Reflecting on the failed talks, the President said “the government did not have the courage to put the stability and democratic progress of the country and the active partnership with Europe above individual ‘details'” and that “the opposition did not have the courage to free itself from external blackmail and pressure, to choose its own political path by returning to a multi-party parliament.”
In her concluding remarks, President Zurabishvili expressed her full support for the compromise plan offered by the EU, calling “on all parties to come to a solution with no alternative for the country.”

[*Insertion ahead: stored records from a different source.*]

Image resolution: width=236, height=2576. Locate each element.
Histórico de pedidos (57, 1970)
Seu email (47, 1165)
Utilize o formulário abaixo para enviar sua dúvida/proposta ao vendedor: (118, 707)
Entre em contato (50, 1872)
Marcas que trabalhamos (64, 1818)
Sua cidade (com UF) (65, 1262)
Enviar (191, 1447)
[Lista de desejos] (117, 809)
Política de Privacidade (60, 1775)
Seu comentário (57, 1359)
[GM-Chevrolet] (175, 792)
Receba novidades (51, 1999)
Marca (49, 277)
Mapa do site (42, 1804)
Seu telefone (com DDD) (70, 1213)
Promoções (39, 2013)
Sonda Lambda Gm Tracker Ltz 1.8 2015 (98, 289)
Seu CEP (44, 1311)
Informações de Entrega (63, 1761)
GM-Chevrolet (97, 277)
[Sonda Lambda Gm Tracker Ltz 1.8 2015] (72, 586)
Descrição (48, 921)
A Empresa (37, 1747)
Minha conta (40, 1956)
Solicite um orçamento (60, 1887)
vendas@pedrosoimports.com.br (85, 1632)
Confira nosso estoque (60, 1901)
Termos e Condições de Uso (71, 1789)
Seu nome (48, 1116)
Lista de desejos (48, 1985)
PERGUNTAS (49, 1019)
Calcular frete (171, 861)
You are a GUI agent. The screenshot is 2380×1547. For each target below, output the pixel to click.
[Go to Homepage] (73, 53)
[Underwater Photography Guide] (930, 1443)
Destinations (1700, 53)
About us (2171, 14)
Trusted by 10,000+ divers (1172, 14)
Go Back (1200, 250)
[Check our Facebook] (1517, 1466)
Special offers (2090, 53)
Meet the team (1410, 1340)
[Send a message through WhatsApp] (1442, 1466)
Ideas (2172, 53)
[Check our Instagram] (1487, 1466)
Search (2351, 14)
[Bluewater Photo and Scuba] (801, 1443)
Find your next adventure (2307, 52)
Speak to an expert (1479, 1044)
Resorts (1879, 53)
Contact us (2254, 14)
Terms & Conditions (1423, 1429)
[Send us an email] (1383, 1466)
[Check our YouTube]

Following the President’s address, Parliament Speaker Archil Talakvadze said: “the President, according to the Georgian Constitution, is an above party political figure, and she [Salome Zurabishvili] once again demonstrated today that the President of Georgia, as the institution and political figure, stands beyond and above partisan agenda.”
MP Alexander Elisashvili, one of the six opposition lawmakers that joined the new Parliament, expressed his dissatisfaction with the address, noting that President Zurabishvili’s speech was “unexpectedly short and very general.”
Another MP, Pridon Injia of the European Socialists party, said “this should have been the report on the work the President carried out, but in this address, I could see nothing the President does n this address… I am not satisfied neither with the President nor with her address and pathos.”
Georgian media cited Giga Bokeria, leader of the European Georgia party that is boycotting the new Parliament, as saying that President Zurabishvili “who contributed to the failure of March 8 Agreement by not fulfilling her duty – meaning political and moral, not legal – should not be didactic to anyone now.”